Dr. Rick Bright’s only transgression was doing his job at the wrong time. When Dr. Bright made the error of warning people against the use of hydroxychloroquine, he happened to do it at a time when Trump was promoting it as his favorite and most recent crackpot cure. If only he’d waited. By the time Trump was recommending injecting disinfectant (or almost literally, as Ricky Gervais put it, “drinking bleach”), he had moved on from hydroxychloroquine. Bright could have come out against it then and Trump wouldn’t have noticed. Trump had found a new distracting toy.
But Bright was fired from his job as director of the Biomedical Advanced Research and Development Authority (BARDA) for telling the truth at the wrong time. The truth was that there was no medical evidence whatsoever that hydroxychloroquine could be used as a treatment, much less a cure, for COVID-19. There was some evidence that it might be dangerous. Further study was needed. Trump didn’t want to hear that, he wanted a cheap and easy and quick solution so he could take the credit for being a “genius,” win re-election and get back to his golf game. And he didn’t mind in the least using the American people as guinea pigs for his experiment.
Once the results were in and hydroxychloroquine was clinically proven not only to be dangerous but of absolutely no medical help against COVID-19, Trump dropped it and pretended like he’d never picked it up. But it meant he desperately needed a new miracle cure, and it led him into one of the biggest, most politically suicidal decisions of his life. When Trump recommended injecting disinfectant as a cure for COVID, it was finally GAME OVER for a lot of voters. Suddenly some of the slowest among them finally realized that Donald Trump is an idiot.
But the fact remains that not being loyal to Donald Trump is still a fatal disease in the executive branch of the government, and Rick Bright has paid the ultimate price.

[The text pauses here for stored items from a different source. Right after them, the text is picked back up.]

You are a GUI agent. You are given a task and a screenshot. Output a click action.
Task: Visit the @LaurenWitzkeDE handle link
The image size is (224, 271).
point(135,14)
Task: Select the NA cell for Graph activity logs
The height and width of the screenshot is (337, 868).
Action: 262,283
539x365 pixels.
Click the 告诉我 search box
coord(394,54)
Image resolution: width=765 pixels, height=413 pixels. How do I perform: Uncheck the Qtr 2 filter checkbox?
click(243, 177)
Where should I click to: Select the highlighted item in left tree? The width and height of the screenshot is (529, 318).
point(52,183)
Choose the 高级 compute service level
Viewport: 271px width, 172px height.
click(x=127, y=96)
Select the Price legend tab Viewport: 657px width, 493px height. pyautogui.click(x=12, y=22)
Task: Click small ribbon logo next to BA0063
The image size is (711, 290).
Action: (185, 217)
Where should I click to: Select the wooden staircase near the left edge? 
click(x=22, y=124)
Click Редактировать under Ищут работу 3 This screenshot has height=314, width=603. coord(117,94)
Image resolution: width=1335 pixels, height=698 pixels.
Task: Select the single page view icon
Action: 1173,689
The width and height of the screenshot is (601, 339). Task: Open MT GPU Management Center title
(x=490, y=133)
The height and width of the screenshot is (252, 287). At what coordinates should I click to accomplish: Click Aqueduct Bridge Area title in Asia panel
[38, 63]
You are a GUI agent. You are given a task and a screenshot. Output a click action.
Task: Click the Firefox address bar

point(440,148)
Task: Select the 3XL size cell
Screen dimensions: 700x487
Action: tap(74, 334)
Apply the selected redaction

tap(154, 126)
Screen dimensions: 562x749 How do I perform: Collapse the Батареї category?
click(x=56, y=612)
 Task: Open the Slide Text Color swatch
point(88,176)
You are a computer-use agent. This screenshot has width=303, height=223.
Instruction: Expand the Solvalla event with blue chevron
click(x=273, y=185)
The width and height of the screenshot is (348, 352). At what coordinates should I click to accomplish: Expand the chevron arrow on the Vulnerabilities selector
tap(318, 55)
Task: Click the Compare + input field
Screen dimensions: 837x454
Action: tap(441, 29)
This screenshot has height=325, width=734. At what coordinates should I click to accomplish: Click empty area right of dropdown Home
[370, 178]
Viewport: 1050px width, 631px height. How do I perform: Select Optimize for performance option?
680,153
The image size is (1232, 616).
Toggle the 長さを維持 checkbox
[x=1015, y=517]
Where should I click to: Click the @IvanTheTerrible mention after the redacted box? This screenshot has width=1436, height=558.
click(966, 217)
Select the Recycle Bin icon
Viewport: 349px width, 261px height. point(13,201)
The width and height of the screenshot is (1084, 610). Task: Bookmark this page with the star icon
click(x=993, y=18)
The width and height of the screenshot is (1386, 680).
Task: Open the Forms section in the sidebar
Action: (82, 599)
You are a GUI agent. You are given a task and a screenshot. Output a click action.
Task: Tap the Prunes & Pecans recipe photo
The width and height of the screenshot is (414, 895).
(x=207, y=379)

Bright recently went on 60 Minutes to explain why, back in January, he was deeply concerned about the Trump administration’s lack of preparedness for what he saw clearly as the coming coronavirus pandemic. He saw Trump’s promotion of hydroxychloroquine as the last straw, and vigorously spoke out against it. That was when he was fired. And that is the price you pay for working for the people. Make no mistake, when you are in the Trump administration you work for Trump and no one else.
The irony is Trump has always had a way to look like a genius, even though he most emphatically is not one, and that way has been to follow the science. In everything so far science has been right. Science was right about global warming, science was right about the need to keep EPA regulations in place to protect Americans from industrial pollutants, and science has been right about the best way to approach coronavirus. But Trump doesn’t trust science because Trump is stupid, and hence he has missed every single opportunity to appear like a “genius” throughout his misbegotten presidency.
This is why Trump must go. Trump wants to prove science wrong, to demonstrate to the world that he is smarter than science. That he is not is obvious to us. Now we must do what we can to make it obvious to the less clear-thinking among us between now and November, to lead them by the hand and show them why we must defeat this child-raping, murdering monster. And, as ever, ladies and gentlemen, brothers and sisters, comrades and friends, stay safe.
Robert Harrington is an American expat living in Britain. He is a portrait painter.